Furthermore, the USDA's Buenos Aires office cut the estimate
for the Argentine harvest to 50.0m tonnes – 3.0m tonnes below the department's
official figure, and still above many trade estimates.
Again poor weather was blamed.
'Unbelievable'
Furthermore, ideas on demand received a boost when the USDA
revealed yet another set of robust weekly export sales data for soybeans – of nearly
1.4m tonnes.
That includes 392,000 tonnes for the current season, for
which US supplies are getting drained.
"That was a good solid number given the overall US supply,"
Darrell Holaday at Country Futures said.
"Total sales now stand at 96% of the total USDA projection for
the crop year.
"That is unbelievable given the fact that we are just six months
through the 2012-13 crop year, and given the fact that there are only 3.6m tonnes
(132m bushels) that have been sold and not shipped."
In other words, as many other brokers have been pointing
out, the US is looking more and more like having to turn to imports late in the
season.
'Cheapest in the
world'
Still, if March soybeans took much of the limelight on
Thursday, it was wheat which actually
showed the quickest pair of heels, rising 1.9% for the May contract to $6.95 ½ a
bushel.
The March lot added 1.6% to $6.86 ¾ a bushel.
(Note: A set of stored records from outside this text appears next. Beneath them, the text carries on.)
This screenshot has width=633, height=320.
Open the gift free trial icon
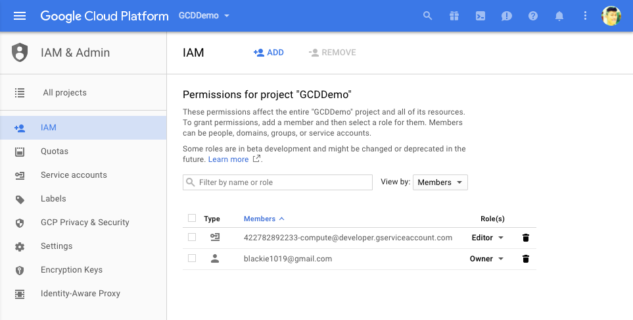point(454,16)
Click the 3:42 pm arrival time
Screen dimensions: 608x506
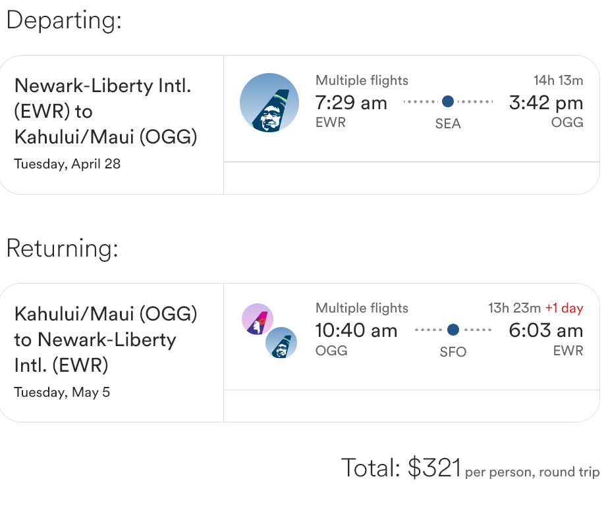click(x=546, y=103)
And these gains despite a reminder from the United Nations of a large world crop coming down the track.
The grain took some cheer in a decision by India to allow exports
of a further 5m tonnes of 2012 crop, but at a floor price of some $270 plus
taxes, and freight, which traders cautioned had left it uncompetitive.
"US wheat remains the cheapest wheat in the world," US
Commodities said, adding that future were "now deeply oversold and searching
for value".
'Signs of value'
US wheat's competitiveness was underlined by weekly export
data which, at nearly 830,000 tonnes old crop and new, far exceeded market expectations.
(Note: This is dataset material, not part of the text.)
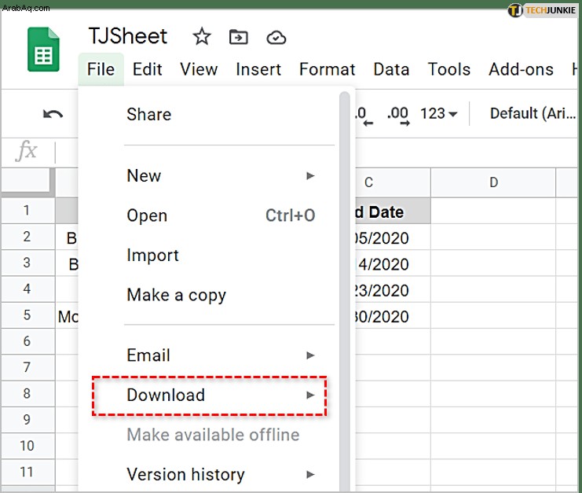
Task: Click the increase decimal places icon
Action: 398,115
"The trade is looking for signs of value near these levels and,"
as far as soybeans and wheat go, "I would say that this morning's estimates
offered some signs," Benson Quinn Commodities said.
And there was buying still around in the market, albeit not
all of US supplies, like the 100,000 tonnes purchased by Syria from the Black
Sea, and the 607,000 tonnes which the European Union has exported this week,
according to licence data released on Thursday.
That took the EU's total soft wheat exports so far this
season, excluding flour and durum, to 13.7m tonnes, up from 9.4m tonnes at the
same period of 2011-12.
'Weather leans
positive'
Not that this data provided much of a fillip to European contracts, with Paris wheat for
May ending down 0.6% at E231.00 a tonne.
London feed wheat for May closed down 0.4% at £199.25 a
tonne – the contract's lowest finish since August.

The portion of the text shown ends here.